**TRECHO DA PÁGINA:**
___
Futebol/Copa Libertadores - ( - Atualizado )

Emerson prova que tem estrela para se consagrar como “novo Basílio”

Bruno Ceccon, Helder Júnior, Marcelo Belpiede e Tossiro Neto São Paulo (SP)

O atacante Emerson em nada se parece com o ex-jogador Basílio. Enquanto o ídolo que marcou o gol do histórico título do Campeonato Paulista de 1977 é bastante tranquilo e político, o novo “libertador” do Corinthians costuma se divertir com as polêmicas que se envolveu ao longo de sua carreira. É inegável, no entanto, que o Sheik também tem pés de anjo.

Sheik: sem talento para cantor

Depois de se destacar como tricampeão brasileiro por três times diferentes (Flamengo em 2009, Fluminense em 2010 e Corinthians em 2011), Emerson se consagrou definitivamente como o autor dos gols que deram o primeiro título da Copa Libertadores da América ao Timão. Nas semifinais, já havia sido decisivo ao anotar contra o Santos, na Vila Belmiro.

Sheik parecia prever a importância que teria para o Corinthians na Libertadores. O jogador costuma dizer que “tem estrela”. Por isso, havia feito antecipadamente um pingente com o número três gravado em uma taça do Campeonato Brasileiro, antes mesmo de ter a garantia do título obtido em 2011. Ele anotara o gol que dera a conquista ao Fluminense no ano anterior.
___
(Registros do conjunto de dados)

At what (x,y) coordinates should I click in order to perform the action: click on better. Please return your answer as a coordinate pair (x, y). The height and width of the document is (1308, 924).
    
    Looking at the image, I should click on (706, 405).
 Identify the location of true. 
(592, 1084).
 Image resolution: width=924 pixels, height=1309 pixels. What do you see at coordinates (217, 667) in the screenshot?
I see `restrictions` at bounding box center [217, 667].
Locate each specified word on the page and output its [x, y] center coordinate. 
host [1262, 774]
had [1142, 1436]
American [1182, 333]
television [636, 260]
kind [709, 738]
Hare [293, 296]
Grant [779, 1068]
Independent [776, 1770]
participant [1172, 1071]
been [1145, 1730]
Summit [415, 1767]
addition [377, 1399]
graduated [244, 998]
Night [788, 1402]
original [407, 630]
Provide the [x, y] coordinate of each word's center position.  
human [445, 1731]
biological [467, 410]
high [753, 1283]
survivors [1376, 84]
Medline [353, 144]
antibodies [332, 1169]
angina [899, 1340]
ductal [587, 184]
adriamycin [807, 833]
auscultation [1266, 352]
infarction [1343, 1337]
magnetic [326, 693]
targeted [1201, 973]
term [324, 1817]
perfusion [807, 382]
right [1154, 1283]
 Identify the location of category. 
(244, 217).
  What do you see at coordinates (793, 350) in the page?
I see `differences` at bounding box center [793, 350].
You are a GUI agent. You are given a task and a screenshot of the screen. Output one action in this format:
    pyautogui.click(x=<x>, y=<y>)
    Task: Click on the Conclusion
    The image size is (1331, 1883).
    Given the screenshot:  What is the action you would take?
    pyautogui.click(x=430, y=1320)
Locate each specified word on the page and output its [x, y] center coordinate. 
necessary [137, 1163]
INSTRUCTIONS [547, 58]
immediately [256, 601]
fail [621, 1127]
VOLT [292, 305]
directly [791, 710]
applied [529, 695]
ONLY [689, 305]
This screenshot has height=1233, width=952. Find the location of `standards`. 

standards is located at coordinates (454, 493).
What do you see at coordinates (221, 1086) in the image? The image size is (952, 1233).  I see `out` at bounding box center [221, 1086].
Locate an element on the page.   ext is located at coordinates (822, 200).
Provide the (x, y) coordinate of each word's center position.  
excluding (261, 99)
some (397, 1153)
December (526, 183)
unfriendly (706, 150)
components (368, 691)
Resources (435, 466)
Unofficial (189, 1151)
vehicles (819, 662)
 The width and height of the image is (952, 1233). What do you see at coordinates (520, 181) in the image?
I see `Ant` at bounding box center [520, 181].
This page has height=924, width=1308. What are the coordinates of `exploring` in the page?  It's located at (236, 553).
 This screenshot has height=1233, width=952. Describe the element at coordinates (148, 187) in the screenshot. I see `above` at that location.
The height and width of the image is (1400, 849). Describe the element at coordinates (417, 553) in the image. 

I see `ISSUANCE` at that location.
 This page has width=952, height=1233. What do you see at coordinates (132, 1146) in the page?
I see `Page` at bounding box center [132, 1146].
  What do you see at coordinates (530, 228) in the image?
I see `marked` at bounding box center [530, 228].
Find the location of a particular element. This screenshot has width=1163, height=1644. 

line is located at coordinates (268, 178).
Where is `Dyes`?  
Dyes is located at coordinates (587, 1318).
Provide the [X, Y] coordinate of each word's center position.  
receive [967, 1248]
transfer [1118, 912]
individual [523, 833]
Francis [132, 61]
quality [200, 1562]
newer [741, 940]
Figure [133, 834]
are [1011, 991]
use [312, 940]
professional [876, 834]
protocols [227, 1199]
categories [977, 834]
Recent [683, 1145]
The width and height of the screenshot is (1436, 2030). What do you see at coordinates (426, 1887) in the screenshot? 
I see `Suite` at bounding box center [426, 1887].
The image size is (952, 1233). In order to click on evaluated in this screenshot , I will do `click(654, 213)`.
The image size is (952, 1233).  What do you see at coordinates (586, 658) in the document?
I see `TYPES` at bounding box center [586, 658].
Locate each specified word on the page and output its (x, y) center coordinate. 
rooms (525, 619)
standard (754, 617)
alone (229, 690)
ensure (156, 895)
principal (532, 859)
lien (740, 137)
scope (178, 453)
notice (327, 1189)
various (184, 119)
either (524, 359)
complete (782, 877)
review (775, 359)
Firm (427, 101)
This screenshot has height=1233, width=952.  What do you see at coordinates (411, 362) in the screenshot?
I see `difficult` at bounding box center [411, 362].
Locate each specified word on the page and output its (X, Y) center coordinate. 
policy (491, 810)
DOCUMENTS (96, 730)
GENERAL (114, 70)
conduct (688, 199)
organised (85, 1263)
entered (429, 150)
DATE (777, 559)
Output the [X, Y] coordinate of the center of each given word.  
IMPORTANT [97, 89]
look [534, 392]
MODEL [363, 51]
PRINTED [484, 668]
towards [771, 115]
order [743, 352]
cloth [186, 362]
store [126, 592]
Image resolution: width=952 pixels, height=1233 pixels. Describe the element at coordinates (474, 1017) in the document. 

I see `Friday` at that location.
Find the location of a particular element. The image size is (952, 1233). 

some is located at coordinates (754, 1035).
___
**INSTRUÇÕES DE TRABALHO:**
- a) Responda, com base na reportagem sobre Emerson Sheik:
(i) Em que ano foi o título do Campeonato Paulista em que Basílio marcou o gol?
(ii) Por qual time Emerson foi campeão brasileiro em 2010?
(iii) Que número estava gravado no pingente que Emerson mandou fazer?
- b) Dê sequência à reportagem sobre Emerson Sheik, começando logo depois da última frase apresentada.

**RESPOSTAS POR ITEM:**
- a)
(i) 1977
(ii) Fluminense
(iii) O número três

- b)
Fernando Dantas/Gazeta Press
Emerson beijou a taça que ajudou a conquistar com dois gols na decisão contra o Boca Juniors
Desta vez, antes de superar o Boca Juniors, Emerson comprou uma gigantesca garrafa de champanhe com seu nome escrito em cristais Swarovski. Em La Bombonera, após brigar em campo com os jogadores argentinos e dar uma assistência magistral para Romarinho empatar a partida em 1 a 1, ele disse ter vindo “da favela” e avisou que “teria volta” no Pacaembu. Ele, de fato, deu o troco.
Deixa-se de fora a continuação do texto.